DAPリアライズの本件発明(請求項5)は、記載請求項記載の送信入力手段、送信無線通信手段、プログラム・データ格納記憶手段、データ処理手段、ディスプレイ手段、インターフェイス手段を備え、請求項記載機能を記載過程により実現することを特徴とする携帯情報通信装置である。

特許庁の審判は、上記請求項5と従来技術との相違点について、請求項5記載の発明は、従来技術から、当業者が容易に想到できたものであるから、進歩性を欠き、これに対する特許は無効と審決した。

DAPリアライズは非容易想到性を主張したが、知財高裁は、「従来技術には、これを本件発明に適用する動機や示唆が存在した」など、DAPリアライズの主張にはいずれも理由がないとして、その審決取消請求を棄却した。

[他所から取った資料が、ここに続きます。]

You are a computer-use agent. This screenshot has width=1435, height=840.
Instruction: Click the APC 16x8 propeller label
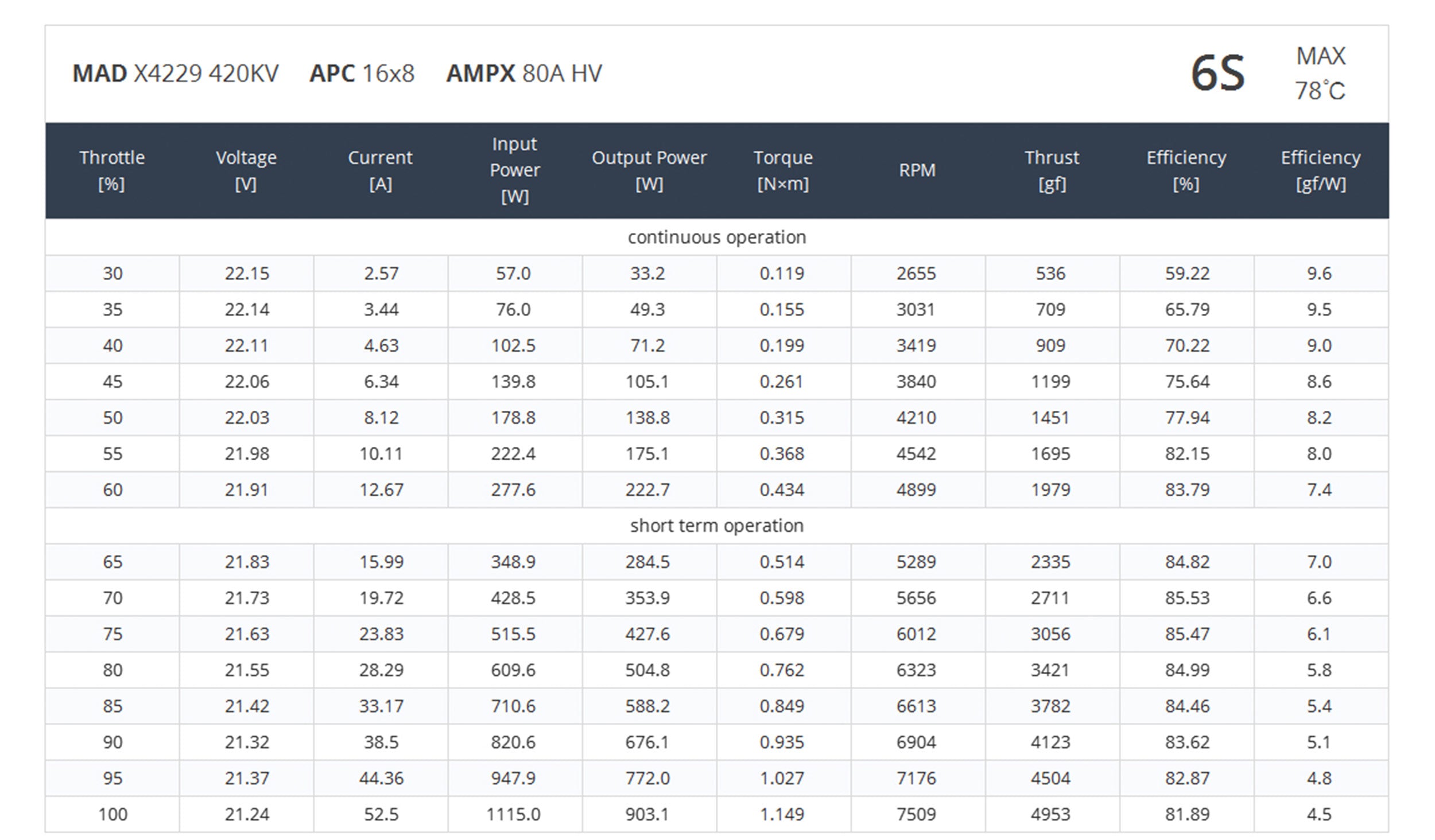[x=362, y=73]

佐成重範弁理士所見→本件の主たる争点は、進歩性の有無であるが、特許庁の査定において進歩性が肯定された発明について、特許庁の審決がこれを否定し、知財高裁が審決の判断を肯定した。発明の進歩性が、その構成を想到することが容易であるか否かを基本として判断されると言っても、その判断の手法を具体的に示されなければ理解し難いが、今次知財高裁判決には、従来技術による「動機付け」「示唆」の存在が、想到容易性認定の一根拠となっている。